Like he has in Arrested Development, The Change Up, Extract, Teen Wolf Too, and Horrible Bosses, Jason Bateman plays the over-qualified, under-appreciated punching bag in Identity Thief. This time, the incarnation is Sandy Patterson, a name that opens too many jokes up to whether Sandy is in fact a man’s name, a woman’s name, or a unisex name. Sandy Kofax being the only defense offered gives this joke little gravity and provides few laughs, if any.
Most of the comedy comes from Melissa McCarthy, who again plays a hyper-spaz character without shame – this time, her name is Diana (sort of). If you don’t get around to seeing Identity Thief, you could just Netflix the equally underwhelming Bridesmaids.
The title is an obvious focus of the film, and it’s nice that the script wastes no time in setting this up. In the first scene Sandy gets a phone call from Diana, who claims to be offering free protection from identity theft. Here, the film touches on two things: endemic paranoia about having our identities stolen, and our love of a great bargain, but the narrative arc soon becomes improbable.

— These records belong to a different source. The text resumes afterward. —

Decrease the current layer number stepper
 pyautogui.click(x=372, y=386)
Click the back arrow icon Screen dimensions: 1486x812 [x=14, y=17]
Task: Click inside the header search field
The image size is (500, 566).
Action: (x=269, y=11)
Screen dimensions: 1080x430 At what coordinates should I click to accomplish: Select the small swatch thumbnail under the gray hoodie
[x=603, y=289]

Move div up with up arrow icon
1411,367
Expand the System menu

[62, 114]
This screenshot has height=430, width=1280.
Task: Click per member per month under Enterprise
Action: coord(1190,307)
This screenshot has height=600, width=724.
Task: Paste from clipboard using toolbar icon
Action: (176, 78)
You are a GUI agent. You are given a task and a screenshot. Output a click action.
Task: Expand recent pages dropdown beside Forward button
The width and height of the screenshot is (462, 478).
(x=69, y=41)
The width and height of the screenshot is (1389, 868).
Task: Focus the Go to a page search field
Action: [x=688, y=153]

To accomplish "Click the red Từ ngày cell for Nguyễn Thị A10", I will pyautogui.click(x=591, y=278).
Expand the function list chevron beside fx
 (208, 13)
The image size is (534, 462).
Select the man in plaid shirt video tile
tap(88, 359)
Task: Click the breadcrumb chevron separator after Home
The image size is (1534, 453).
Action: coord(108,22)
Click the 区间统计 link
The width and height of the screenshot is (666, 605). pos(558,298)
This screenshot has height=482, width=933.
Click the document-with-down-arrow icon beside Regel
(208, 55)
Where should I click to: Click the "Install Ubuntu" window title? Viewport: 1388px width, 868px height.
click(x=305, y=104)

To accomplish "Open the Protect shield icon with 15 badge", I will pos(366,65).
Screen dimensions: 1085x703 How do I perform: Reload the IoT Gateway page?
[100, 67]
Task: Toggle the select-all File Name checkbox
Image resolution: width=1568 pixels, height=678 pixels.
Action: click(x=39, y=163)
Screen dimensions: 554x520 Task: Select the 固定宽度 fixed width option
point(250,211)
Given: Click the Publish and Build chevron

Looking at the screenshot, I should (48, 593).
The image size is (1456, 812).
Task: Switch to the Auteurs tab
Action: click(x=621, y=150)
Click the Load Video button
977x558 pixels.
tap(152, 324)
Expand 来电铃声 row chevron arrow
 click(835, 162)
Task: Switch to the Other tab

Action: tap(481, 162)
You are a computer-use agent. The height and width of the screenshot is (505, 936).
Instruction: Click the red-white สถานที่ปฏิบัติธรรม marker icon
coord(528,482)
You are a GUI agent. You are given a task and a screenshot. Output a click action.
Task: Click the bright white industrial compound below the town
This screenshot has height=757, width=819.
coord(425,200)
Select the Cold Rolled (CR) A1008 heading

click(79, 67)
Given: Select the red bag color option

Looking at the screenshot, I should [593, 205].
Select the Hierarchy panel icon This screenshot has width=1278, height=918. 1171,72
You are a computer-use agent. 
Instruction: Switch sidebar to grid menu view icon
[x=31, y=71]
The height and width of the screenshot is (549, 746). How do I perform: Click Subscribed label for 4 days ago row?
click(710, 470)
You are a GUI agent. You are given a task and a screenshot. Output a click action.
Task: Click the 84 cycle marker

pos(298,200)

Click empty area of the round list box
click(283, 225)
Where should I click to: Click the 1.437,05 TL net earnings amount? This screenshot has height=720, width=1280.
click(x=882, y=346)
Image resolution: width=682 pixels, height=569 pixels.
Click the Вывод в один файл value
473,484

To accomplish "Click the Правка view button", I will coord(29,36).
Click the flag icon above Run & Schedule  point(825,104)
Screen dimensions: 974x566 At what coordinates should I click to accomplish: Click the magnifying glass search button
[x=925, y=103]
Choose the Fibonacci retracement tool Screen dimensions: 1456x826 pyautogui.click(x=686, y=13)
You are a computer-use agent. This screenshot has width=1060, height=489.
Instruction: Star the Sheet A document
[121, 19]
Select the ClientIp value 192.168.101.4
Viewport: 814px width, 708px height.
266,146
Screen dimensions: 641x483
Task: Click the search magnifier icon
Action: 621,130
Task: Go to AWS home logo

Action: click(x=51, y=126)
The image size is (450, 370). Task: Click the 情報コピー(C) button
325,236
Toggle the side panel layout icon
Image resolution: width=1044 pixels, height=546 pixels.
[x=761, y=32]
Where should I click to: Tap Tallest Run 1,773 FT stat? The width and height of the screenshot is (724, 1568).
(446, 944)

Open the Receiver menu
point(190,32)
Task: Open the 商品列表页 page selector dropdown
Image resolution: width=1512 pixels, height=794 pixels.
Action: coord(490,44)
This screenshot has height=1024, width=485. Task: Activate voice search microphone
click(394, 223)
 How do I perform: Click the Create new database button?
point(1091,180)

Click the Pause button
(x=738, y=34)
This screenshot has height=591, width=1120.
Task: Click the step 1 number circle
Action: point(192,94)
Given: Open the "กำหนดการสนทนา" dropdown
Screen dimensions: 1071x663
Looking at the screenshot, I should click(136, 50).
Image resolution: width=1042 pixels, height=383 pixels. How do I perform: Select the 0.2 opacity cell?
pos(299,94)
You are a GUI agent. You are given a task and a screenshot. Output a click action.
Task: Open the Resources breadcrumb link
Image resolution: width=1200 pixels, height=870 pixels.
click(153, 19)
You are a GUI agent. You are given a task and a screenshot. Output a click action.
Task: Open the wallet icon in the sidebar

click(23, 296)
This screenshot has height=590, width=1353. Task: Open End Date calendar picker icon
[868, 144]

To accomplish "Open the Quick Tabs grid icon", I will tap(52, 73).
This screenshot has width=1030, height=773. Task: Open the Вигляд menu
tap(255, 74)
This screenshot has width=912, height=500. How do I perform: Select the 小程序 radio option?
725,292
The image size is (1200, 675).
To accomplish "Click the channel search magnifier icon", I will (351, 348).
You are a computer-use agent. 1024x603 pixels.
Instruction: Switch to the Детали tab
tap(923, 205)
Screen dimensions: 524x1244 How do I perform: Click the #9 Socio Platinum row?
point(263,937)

In a bit of social criticism here, Diana (cum the female Sandy) is large, loud, awkward, and has no friends, so she buys everyone she sees at a bar many, many drinks, has them chanting her pseudonym, continues to buy them drinks, and embarrasses herself to the point of passing out and eventually vomiting. We see the angle that’s being take here: she steals other identities because she’s is extremely uncomfortable in her own skin, but just in case we don’t, the bartender exposits this for us, telling Diana “People like you don’t have friends.”
There’s plenty of emotional assault here to make us see Diana as a real person (in additional to a really good thief), but this doesn’t explain how she’s arrested for public intoxication and assault, yet her fake I.D. passes through the system without a hitch, and it takes Sandy’s (Bateman this time) credit card being declined in an unnecessarily obnoxious fashion to tip off any authorities. To the film’s credit, it tries to explain the problem via a brief explanation of the problems with interstate bureaucracy and jurisdiction, but this too is a bit incredible.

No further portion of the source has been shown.